Guillaume Tell est passé à la postérité en tant que chef‑d'œuvre absolu autant qu'ultime, monumental à tous les niveaux, à commencer par une durée délirante de près de cinq heures et des airs qui exigent des interprètes des prouesses stratosphériques et véritablement surhumaines. Le seul rôle d'Arnold aura suffi à donner à l'ouvrage le surnom de "tombeau des ténors", agrémenté d'un multitude d'anecdotes plus ou moins inventées dont la fameuse collection de verres précieux que possédait Rossini et qu'il craignait voir réduite en miettes après le fameux "ut de poitrine" que poussa devant lui le ténor Gilbert-Louis Duprez peu de temps avant la première française.

- - - -

**Consigne:** Prolongez le texte sur Guillaume Tell en enchaînant directement après sa dernière phrase.

**Données fournies:**

- - - -

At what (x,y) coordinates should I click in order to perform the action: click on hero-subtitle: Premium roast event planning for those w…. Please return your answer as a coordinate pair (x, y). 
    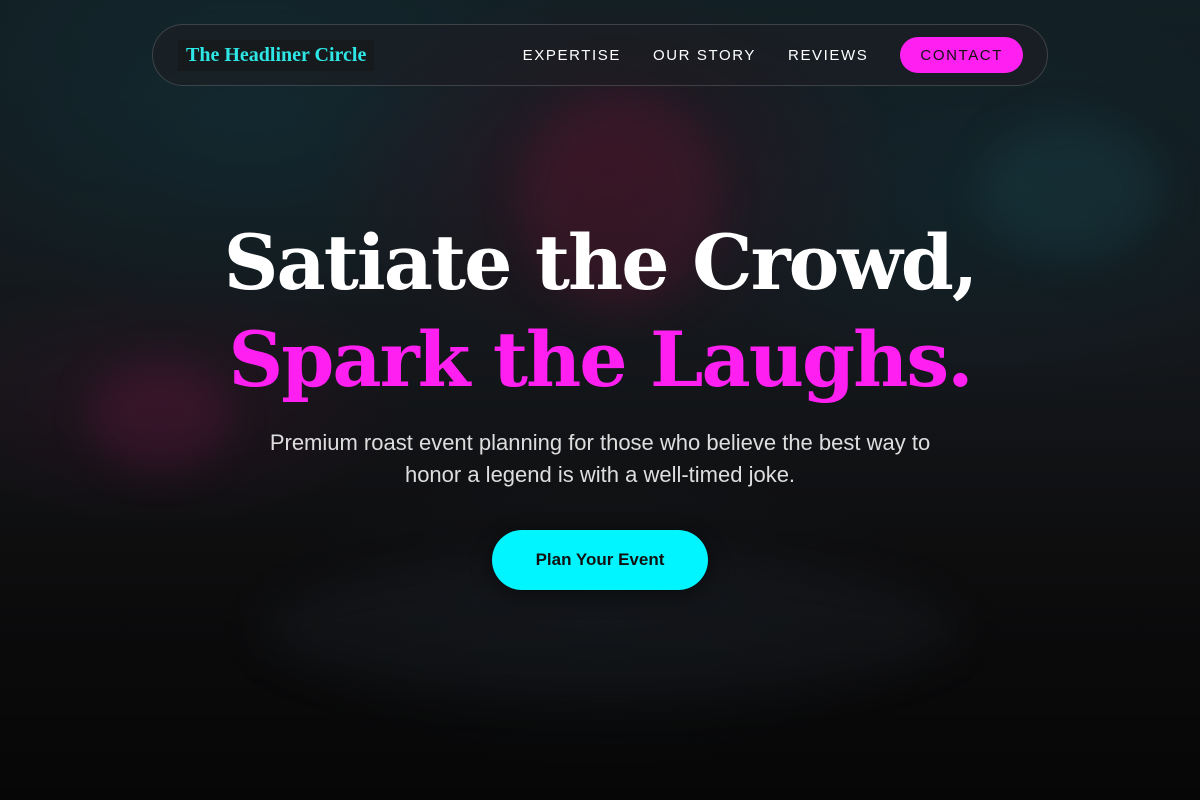
    Looking at the image, I should click on (600, 458).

- - - -

**Réponse:**
Au-delà des anecdotes, Guillaume Tell est surtout le double tombeau de Rossini – Tombeau de sa carrière de musicien, puisqu'il cessa quasiment de composer après ce tour de force ("Un succès de plus n’ajoutera rien à ma renommée, une chute pourrait y porter atteinte ; je n’ai pas besoin de l’un et ne veux pas m’exposer à l’autre") et tombeau d'un style belcantiste désormais révolu. Finies les alternances serioso-buffa, les conclusions avec accelerando pyrotechnique, terminées les volutes et pirouettes enchaînant sauts d'octaves, contre-uts et autres facéties gymniques et vocales. Voici venir pour Rossini le temps de donner naissance à une œuvre qui deviendra le modèle d'un nouveau genre musical : le Grand-Opéra français. Nous ne sommes qu'en 1829 mais l'écriture musicale regarde loin devant, vers la révolution Verdi-Wagner qui se dessine déjà. Guillaume Tell porte en germe les grandes fresques verdiennes ou wagnériennes, de Nabucco à Rienzi, l'héroïsme de Trovatore et de Siegfried ; on entrevoit ici l'usage d'un nouveau style expressif comme l'emploi de lirico spinto ou le style de ténor héroïque.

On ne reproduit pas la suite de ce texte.